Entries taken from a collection

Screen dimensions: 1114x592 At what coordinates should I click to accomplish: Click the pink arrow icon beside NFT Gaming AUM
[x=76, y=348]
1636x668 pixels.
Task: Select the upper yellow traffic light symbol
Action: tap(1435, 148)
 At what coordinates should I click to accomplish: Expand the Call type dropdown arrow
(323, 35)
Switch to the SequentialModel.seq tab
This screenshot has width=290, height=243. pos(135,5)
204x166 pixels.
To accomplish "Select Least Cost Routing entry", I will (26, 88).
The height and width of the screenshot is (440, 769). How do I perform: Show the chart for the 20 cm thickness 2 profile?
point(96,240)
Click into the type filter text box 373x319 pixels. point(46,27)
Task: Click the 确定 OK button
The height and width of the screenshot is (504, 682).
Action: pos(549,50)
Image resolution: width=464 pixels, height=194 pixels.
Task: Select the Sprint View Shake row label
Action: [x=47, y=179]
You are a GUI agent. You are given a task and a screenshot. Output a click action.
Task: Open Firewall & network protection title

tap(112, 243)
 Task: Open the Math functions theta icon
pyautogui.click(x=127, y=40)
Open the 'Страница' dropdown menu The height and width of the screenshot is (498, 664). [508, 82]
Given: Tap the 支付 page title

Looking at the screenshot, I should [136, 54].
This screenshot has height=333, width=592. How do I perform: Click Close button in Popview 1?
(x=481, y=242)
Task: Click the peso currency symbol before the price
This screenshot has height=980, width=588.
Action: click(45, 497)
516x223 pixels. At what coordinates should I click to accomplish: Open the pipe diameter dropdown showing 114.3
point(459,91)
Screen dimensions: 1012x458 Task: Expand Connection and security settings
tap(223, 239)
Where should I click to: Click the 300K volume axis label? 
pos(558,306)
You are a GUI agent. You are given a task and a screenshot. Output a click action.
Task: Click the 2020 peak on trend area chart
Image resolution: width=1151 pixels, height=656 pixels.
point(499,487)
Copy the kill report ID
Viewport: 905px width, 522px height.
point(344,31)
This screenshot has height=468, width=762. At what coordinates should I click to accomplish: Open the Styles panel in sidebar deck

# [Problem requirements]
Can you copy out the entries above verbatim, from the line containing "Task: Open the Math functions theta icon" to the line containing "pos(558,306)", both included?

# [Output for this task]
 Task: Open the Math functions theta icon
pyautogui.click(x=127, y=40)
Open the 'Страница' dropdown menu The height and width of the screenshot is (498, 664). [508, 82]
Given: Tap the 支付 page title

Looking at the screenshot, I should [136, 54].
This screenshot has height=333, width=592. How do I perform: Click Close button in Popview 1?
(x=481, y=242)
Task: Click the peso currency symbol before the price
This screenshot has height=980, width=588.
Action: click(45, 497)
516x223 pixels. At what coordinates should I click to accomplish: Open the pipe diameter dropdown showing 114.3
point(459,91)
Screen dimensions: 1012x458 Task: Expand Connection and security settings
tap(223, 239)
Where should I click to: Click the 300K volume axis label? 
pos(558,306)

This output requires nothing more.